Alors que la répression s’est concentrée au lendemain de l’interruption du processus électoral sur les cadres, les membres et les sympathisants du Front Islamique du Salut et sur leurs familles, le développement de l’action des groupes armés, d’une part, et le renforcement des forces régulières de sécurité et des milices de l’autre, a, de proche en proche, touché des franges de plus en plus larges de la société algérienne. La population civile s’est ainsi trouvée progressivement confrontée à l’action psychologique et armée des différents acteurs du conflit. A défaut d’obtenir sa sympathie et son soutien actifs, ils ont tenté par tous les moyens, et tentent encore, d’obtenir son silence et son appui contraint. Cette double pression a incontestablement donné lieu à des violations graves des droits les plus élémentaires d’un nombre de plus en plus élevé de personnes, y compris celles qui ont essayé de se tenir éloignées du conflit en cours. Les massacres du deuxième semestre de l’année 1997 ont constitué l’apogée de cette logique de terreur à l’égard de la population; ils ne sont malheureusement que l’aspect le plus tragique d’une réalité quotidienne dans laquelle les autorités ne peuvent nier leur part de responsabilité.
Il semble par ailleurs tout à fait acquis qu’à l’instar des groupes armés, les forces régulières ont à de nombreuses reprises laissé les cadavres de leurs victimes exposés sur des places publiques et empêché les familles de les récupérer pour les enterrer.
Ainsi, le 3 août 1997, suite à un attentat à la bombe qui avisé la garde communale d’Aïn El Hamra (wilaya de Boumerdes), trois civils connus pour leur sympathie pour le FIS ont été exécutés par les gardes communaux rescapés de l’attentat : M. Hamoud Benmansour, 42 ans, M. Boualem Benmansour, 39 ans, tous deux mécaniciens et M. Mohamed Boudeba, 40 ans, transporteur.
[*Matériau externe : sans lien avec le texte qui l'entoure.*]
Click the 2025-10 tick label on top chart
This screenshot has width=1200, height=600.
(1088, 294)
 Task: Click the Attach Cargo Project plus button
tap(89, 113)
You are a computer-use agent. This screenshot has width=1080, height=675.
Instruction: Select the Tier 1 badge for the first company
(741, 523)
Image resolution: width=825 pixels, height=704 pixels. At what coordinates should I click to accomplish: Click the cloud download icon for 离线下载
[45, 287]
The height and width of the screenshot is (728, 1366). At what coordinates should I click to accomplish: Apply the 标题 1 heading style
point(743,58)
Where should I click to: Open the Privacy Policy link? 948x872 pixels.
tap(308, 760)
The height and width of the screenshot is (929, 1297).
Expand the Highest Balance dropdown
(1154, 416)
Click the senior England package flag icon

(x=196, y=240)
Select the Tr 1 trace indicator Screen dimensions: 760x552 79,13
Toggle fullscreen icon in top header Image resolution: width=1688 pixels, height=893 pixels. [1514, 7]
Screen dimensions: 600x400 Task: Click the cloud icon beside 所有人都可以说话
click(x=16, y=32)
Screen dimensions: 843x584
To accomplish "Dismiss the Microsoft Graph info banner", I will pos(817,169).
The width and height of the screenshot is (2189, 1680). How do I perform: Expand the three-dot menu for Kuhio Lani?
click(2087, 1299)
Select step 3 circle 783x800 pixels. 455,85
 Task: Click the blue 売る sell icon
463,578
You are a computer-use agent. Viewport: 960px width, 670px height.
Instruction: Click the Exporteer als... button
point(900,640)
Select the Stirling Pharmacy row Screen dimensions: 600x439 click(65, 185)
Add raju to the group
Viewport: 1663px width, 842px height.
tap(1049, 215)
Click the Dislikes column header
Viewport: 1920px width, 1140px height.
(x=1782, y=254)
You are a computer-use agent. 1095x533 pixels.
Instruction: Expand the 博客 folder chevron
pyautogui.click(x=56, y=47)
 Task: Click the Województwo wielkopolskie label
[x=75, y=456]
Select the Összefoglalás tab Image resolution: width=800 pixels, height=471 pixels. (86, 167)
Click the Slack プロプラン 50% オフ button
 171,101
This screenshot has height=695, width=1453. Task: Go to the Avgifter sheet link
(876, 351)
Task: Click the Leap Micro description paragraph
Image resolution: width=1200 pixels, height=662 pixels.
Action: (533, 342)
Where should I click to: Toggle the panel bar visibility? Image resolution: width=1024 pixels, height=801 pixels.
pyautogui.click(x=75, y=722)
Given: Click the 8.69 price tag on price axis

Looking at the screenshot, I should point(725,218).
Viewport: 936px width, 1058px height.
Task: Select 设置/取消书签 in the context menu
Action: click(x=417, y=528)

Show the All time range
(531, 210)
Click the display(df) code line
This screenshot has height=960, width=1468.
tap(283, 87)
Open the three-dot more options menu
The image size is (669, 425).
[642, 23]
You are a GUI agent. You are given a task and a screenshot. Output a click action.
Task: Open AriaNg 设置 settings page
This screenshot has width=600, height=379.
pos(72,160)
Les gardes communaux se sont ensuite dirigés vers la maison d’une famille dont un des membres était au maquis, la famille Saadaoui. Quatre otages ont été arrêtés et mitraillés devant les yeux de la population : MM. Faouzi Saadaoui, Aissa Saadaoui, Hamoud Saadaoui et Azzedine Bousaa. Un seul, laissé pour mort, a survécu. Le même groupe s’est ensuite rendu dans les maisons de trois familles ayant un enfant au maquis et les a pillées et saccagées.
En octobre 1997, suite à l’incendie d’une usine à Sidi Bel Abbès par un groupe armé, un groupe de » ninjas » de la ville de Sig (wilaya d’Oran) est intervenu de nuit au village de Telagh où ils ont brutalisé des dizaines de familles et procédé à l’arrestation de 58 personnes qu’ils ont emmenées dans les sous-sols de la Daïra (ex-résidence Colona). Huit personnes seraient décédées pendant les interrogatoires effectués dans ce sous-sol : MM. Hadj Guendouz, DjilaliSissani, Youcef Sayah, Yahia Akkal, Mustapha Mokran, Bendjemaa Oueld Mohamed et Ferhat Djilali. Selon notre témoin, » les dépouilles ont été mises dans des sacs à ordures de cent litres et déposées à l’hôpital de la ville avant d’être confiées aux services communaux pour les enterrer dans une fosse commune creusée à l’aide d’une pelle mécanique au cimetière de Telagh, situé sur la route de Saida. Parmi les survivants : MM. Tayeb Ben Abdelrahman,Yahia Rahmani, Azzi Bouchagour, entre autres, se trouvaient au 22 octobre 1997 à la prison civile de Sidi Bel Abbès, salle n°19 « .
A notre connaissance, aucune enquête n’a été diligentée pour établir les faits et les responsabilités dans cette expédition punitive qui démontre par ailleurs l’usage systématique et persistant de la torture des personnes arrêtées, et les nombreux décès durant les gardes à vue (8).
A contrario, l’exemple suivant montre que les autorités pourraient, si elles s’y attelaient, mettre fin au cycle infini des représailles collectives et de l’impunité.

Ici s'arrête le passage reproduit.